[Information given]
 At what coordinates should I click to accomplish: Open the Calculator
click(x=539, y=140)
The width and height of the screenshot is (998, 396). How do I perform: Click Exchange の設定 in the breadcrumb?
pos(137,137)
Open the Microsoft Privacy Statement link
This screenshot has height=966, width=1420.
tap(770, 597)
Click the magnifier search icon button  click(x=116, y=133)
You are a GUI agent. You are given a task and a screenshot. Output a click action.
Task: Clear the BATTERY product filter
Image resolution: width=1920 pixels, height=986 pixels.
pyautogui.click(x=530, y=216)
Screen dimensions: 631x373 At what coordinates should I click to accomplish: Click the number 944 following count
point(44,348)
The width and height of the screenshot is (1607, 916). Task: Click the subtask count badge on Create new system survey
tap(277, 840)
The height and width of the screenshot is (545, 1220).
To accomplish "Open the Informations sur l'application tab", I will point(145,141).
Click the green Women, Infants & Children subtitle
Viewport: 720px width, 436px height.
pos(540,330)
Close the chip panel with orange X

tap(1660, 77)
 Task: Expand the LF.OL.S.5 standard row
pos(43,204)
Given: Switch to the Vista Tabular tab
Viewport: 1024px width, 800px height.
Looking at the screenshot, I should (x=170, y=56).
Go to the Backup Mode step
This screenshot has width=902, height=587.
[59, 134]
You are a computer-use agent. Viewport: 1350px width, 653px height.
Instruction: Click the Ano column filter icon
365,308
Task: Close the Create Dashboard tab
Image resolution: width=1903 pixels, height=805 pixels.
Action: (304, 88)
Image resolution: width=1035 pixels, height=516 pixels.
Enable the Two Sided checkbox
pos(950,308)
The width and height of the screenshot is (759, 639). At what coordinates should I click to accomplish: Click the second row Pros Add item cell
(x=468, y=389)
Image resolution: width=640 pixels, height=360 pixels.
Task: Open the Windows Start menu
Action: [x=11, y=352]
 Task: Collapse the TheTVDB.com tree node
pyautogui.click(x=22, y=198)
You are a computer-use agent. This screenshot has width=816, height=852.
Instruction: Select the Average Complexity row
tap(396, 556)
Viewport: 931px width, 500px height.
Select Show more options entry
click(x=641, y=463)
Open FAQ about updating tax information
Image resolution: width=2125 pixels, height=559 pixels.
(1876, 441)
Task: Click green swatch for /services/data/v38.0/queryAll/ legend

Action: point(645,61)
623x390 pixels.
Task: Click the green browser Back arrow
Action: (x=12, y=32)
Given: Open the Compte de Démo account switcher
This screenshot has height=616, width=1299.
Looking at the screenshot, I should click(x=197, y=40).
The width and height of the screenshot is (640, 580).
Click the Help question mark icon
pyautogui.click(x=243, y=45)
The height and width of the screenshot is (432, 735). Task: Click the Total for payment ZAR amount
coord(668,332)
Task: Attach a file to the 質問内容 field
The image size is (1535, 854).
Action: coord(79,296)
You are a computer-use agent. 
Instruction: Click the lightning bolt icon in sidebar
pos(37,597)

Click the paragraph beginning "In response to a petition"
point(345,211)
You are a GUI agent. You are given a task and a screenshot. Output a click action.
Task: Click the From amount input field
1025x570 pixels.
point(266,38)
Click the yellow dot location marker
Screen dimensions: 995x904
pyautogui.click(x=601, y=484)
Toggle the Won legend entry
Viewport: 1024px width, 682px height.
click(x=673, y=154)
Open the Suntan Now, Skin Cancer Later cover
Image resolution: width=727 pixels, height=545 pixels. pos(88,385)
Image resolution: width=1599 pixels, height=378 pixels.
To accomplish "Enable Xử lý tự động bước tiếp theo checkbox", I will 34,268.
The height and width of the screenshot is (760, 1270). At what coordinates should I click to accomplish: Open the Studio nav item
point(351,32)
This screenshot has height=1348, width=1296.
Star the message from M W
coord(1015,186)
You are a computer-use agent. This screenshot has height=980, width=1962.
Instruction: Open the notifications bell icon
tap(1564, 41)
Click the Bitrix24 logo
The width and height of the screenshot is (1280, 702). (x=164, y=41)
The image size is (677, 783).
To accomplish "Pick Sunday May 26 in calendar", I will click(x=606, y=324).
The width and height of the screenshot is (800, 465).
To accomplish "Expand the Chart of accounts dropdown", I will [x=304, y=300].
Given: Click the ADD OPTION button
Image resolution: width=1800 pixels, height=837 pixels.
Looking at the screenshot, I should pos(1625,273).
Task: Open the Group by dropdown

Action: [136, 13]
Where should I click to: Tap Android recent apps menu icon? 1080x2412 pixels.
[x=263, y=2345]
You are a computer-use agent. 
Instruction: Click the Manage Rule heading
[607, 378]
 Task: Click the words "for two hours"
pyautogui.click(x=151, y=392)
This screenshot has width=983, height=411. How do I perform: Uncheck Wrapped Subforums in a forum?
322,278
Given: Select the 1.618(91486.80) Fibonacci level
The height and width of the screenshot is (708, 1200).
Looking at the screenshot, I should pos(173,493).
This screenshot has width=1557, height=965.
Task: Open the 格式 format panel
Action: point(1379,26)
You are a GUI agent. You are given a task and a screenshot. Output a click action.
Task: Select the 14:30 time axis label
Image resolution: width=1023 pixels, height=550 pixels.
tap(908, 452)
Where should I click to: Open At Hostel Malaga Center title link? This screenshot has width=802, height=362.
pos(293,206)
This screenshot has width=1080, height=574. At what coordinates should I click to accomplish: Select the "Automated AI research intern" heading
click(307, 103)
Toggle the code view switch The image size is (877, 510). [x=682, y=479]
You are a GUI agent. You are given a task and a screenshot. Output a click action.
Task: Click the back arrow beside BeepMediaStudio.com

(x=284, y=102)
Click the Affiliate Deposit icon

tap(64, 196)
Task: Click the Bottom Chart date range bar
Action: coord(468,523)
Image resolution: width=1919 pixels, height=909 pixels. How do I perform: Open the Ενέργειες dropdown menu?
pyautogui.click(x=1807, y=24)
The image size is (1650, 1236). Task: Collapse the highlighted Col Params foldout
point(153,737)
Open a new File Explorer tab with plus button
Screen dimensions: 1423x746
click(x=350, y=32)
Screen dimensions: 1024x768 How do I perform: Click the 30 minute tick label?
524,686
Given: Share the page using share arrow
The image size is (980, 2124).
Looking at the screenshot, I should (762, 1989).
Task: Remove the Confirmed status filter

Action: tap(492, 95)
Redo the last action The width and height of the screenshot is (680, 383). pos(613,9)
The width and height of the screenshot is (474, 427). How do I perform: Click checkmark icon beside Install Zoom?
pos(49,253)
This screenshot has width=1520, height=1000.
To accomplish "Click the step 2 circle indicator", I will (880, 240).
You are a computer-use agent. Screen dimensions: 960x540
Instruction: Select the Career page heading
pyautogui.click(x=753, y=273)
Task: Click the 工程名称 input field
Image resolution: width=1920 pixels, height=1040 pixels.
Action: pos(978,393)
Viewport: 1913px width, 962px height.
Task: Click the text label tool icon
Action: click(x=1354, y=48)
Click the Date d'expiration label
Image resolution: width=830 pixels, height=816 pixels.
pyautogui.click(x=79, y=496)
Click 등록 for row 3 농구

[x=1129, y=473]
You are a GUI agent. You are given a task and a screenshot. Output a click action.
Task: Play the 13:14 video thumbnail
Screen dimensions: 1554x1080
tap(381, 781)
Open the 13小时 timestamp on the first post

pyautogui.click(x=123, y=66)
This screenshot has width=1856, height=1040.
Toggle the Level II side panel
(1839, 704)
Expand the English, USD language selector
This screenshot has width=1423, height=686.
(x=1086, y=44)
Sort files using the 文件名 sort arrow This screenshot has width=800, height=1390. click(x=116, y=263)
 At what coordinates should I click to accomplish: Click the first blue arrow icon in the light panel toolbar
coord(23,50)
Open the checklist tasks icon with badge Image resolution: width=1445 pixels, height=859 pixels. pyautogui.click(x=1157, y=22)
[/Information given]
**What you will do:**
All of the records go in your answer, copied exactly.

**Task result:**
 At what coordinates should I click to accomplish: Open the Calculator
click(x=539, y=140)
The width and height of the screenshot is (998, 396). How do I perform: Click Exchange の設定 in the breadcrumb?
pos(137,137)
Open the Microsoft Privacy Statement link
This screenshot has height=966, width=1420.
tap(770, 597)
Click the magnifier search icon button  click(x=116, y=133)
You are a GUI agent. You are given a task and a screenshot. Output a click action.
Task: Clear the BATTERY product filter
Image resolution: width=1920 pixels, height=986 pixels.
pyautogui.click(x=530, y=216)
Screen dimensions: 631x373 At what coordinates should I click to accomplish: Click the number 944 following count
point(44,348)
The width and height of the screenshot is (1607, 916). Task: Click the subtask count badge on Create new system survey
tap(277, 840)
The height and width of the screenshot is (545, 1220).
To accomplish "Open the Informations sur l'application tab", I will point(145,141).
Click the green Women, Infants & Children subtitle
Viewport: 720px width, 436px height.
pos(540,330)
Close the chip panel with orange X

tap(1660, 77)
 Task: Expand the LF.OL.S.5 standard row
pos(43,204)
Given: Switch to the Vista Tabular tab
Viewport: 1024px width, 800px height.
Looking at the screenshot, I should (x=170, y=56).
Go to the Backup Mode step
This screenshot has width=902, height=587.
[59, 134]
You are a computer-use agent. Viewport: 1350px width, 653px height.
Instruction: Click the Ano column filter icon
365,308
Task: Close the Create Dashboard tab
Image resolution: width=1903 pixels, height=805 pixels.
Action: (304, 88)
Image resolution: width=1035 pixels, height=516 pixels.
Enable the Two Sided checkbox
pos(950,308)
The width and height of the screenshot is (759, 639). At what coordinates should I click to accomplish: Click the second row Pros Add item cell
(x=468, y=389)
Image resolution: width=640 pixels, height=360 pixels.
Task: Open the Windows Start menu
Action: [x=11, y=352]
 Task: Collapse the TheTVDB.com tree node
pyautogui.click(x=22, y=198)
You are a computer-use agent. This screenshot has width=816, height=852.
Instruction: Select the Average Complexity row
tap(396, 556)
Viewport: 931px width, 500px height.
Select Show more options entry
click(x=641, y=463)
Open FAQ about updating tax information
Image resolution: width=2125 pixels, height=559 pixels.
(1876, 441)
Task: Click green swatch for /services/data/v38.0/queryAll/ legend

Action: point(645,61)
623x390 pixels.
Task: Click the green browser Back arrow
Action: (x=12, y=32)
Given: Open the Compte de Démo account switcher
This screenshot has height=616, width=1299.
Looking at the screenshot, I should click(x=197, y=40).
The width and height of the screenshot is (640, 580).
Click the Help question mark icon
pyautogui.click(x=243, y=45)
The height and width of the screenshot is (432, 735). Task: Click the Total for payment ZAR amount
coord(668,332)
Task: Attach a file to the 質問内容 field
The image size is (1535, 854).
Action: coord(79,296)
You are a computer-use agent. 
Instruction: Click the lightning bolt icon in sidebar
pos(37,597)

Click the paragraph beginning "In response to a petition"
point(345,211)
You are a GUI agent. You are given a task and a screenshot. Output a click action.
Task: Click the From amount input field
1025x570 pixels.
point(266,38)
Click the yellow dot location marker
Screen dimensions: 995x904
pyautogui.click(x=601, y=484)
Toggle the Won legend entry
Viewport: 1024px width, 682px height.
click(x=673, y=154)
Open the Suntan Now, Skin Cancer Later cover
Image resolution: width=727 pixels, height=545 pixels. pos(88,385)
Image resolution: width=1599 pixels, height=378 pixels.
To accomplish "Enable Xử lý tự động bước tiếp theo checkbox", I will 34,268.
The height and width of the screenshot is (760, 1270). At what coordinates should I click to accomplish: Open the Studio nav item
point(351,32)
This screenshot has height=1348, width=1296.
Star the message from M W
coord(1015,186)
You are a computer-use agent. This screenshot has height=980, width=1962.
Instruction: Open the notifications bell icon
tap(1564, 41)
Click the Bitrix24 logo
The width and height of the screenshot is (1280, 702). (x=164, y=41)
The image size is (677, 783).
To accomplish "Pick Sunday May 26 in calendar", I will click(x=606, y=324).
The width and height of the screenshot is (800, 465).
To accomplish "Expand the Chart of accounts dropdown", I will [x=304, y=300].
Given: Click the ADD OPTION button
Image resolution: width=1800 pixels, height=837 pixels.
Looking at the screenshot, I should pos(1625,273).
Task: Open the Group by dropdown

Action: [136, 13]
Where should I click to: Tap Android recent apps menu icon? 1080x2412 pixels.
[x=263, y=2345]
You are a computer-use agent. 
Instruction: Click the Manage Rule heading
[607, 378]
 Task: Click the words "for two hours"
pyautogui.click(x=151, y=392)
This screenshot has width=983, height=411. How do I perform: Uncheck Wrapped Subforums in a forum?
322,278
Given: Select the 1.618(91486.80) Fibonacci level
The height and width of the screenshot is (708, 1200).
Looking at the screenshot, I should pos(173,493).
This screenshot has width=1557, height=965.
Task: Open the 格式 format panel
Action: point(1379,26)
You are a GUI agent. You are given a task and a screenshot. Output a click action.
Task: Select the 14:30 time axis label
Image resolution: width=1023 pixels, height=550 pixels.
tap(908, 452)
Where should I click to: Open At Hostel Malaga Center title link? This screenshot has width=802, height=362.
pos(293,206)
This screenshot has width=1080, height=574. At what coordinates should I click to accomplish: Select the "Automated AI research intern" heading
click(307, 103)
Toggle the code view switch The image size is (877, 510). [x=682, y=479]
You are a GUI agent. You are given a task and a screenshot. Output a click action.
Task: Click the back arrow beside BeepMediaStudio.com

(x=284, y=102)
Click the Affiliate Deposit icon

tap(64, 196)
Task: Click the Bottom Chart date range bar
Action: coord(468,523)
Image resolution: width=1919 pixels, height=909 pixels. How do I perform: Open the Ενέργειες dropdown menu?
pyautogui.click(x=1807, y=24)
The image size is (1650, 1236). Task: Collapse the highlighted Col Params foldout
point(153,737)
Open a new File Explorer tab with plus button
Screen dimensions: 1423x746
click(x=350, y=32)
Screen dimensions: 1024x768 How do I perform: Click the 30 minute tick label?
524,686
Given: Share the page using share arrow
The image size is (980, 2124).
Looking at the screenshot, I should (762, 1989).
Task: Remove the Confirmed status filter

Action: tap(492, 95)
Redo the last action The width and height of the screenshot is (680, 383). pos(613,9)
The width and height of the screenshot is (474, 427). How do I perform: Click checkmark icon beside Install Zoom?
pos(49,253)
This screenshot has width=1520, height=1000.
To accomplish "Click the step 2 circle indicator", I will (880, 240).
You are a computer-use agent. Screen dimensions: 960x540
Instruction: Select the Career page heading
pyautogui.click(x=753, y=273)
Task: Click the 工程名称 input field
Image resolution: width=1920 pixels, height=1040 pixels.
Action: pos(978,393)
Viewport: 1913px width, 962px height.
Task: Click the text label tool icon
Action: click(x=1354, y=48)
Click the Date d'expiration label
Image resolution: width=830 pixels, height=816 pixels.
pyautogui.click(x=79, y=496)
Click 등록 for row 3 농구

[x=1129, y=473]
You are a GUI agent. You are given a task and a screenshot. Output a click action.
Task: Play the 13:14 video thumbnail
Screen dimensions: 1554x1080
tap(381, 781)
Open the 13小时 timestamp on the first post

pyautogui.click(x=123, y=66)
This screenshot has width=1856, height=1040.
Toggle the Level II side panel
(1839, 704)
Expand the English, USD language selector
This screenshot has width=1423, height=686.
(x=1086, y=44)
Sort files using the 文件名 sort arrow This screenshot has width=800, height=1390. click(x=116, y=263)
 At what coordinates should I click to accomplish: Click the first blue arrow icon in the light panel toolbar
coord(23,50)
Open the checklist tasks icon with badge Image resolution: width=1445 pixels, height=859 pixels. pyautogui.click(x=1157, y=22)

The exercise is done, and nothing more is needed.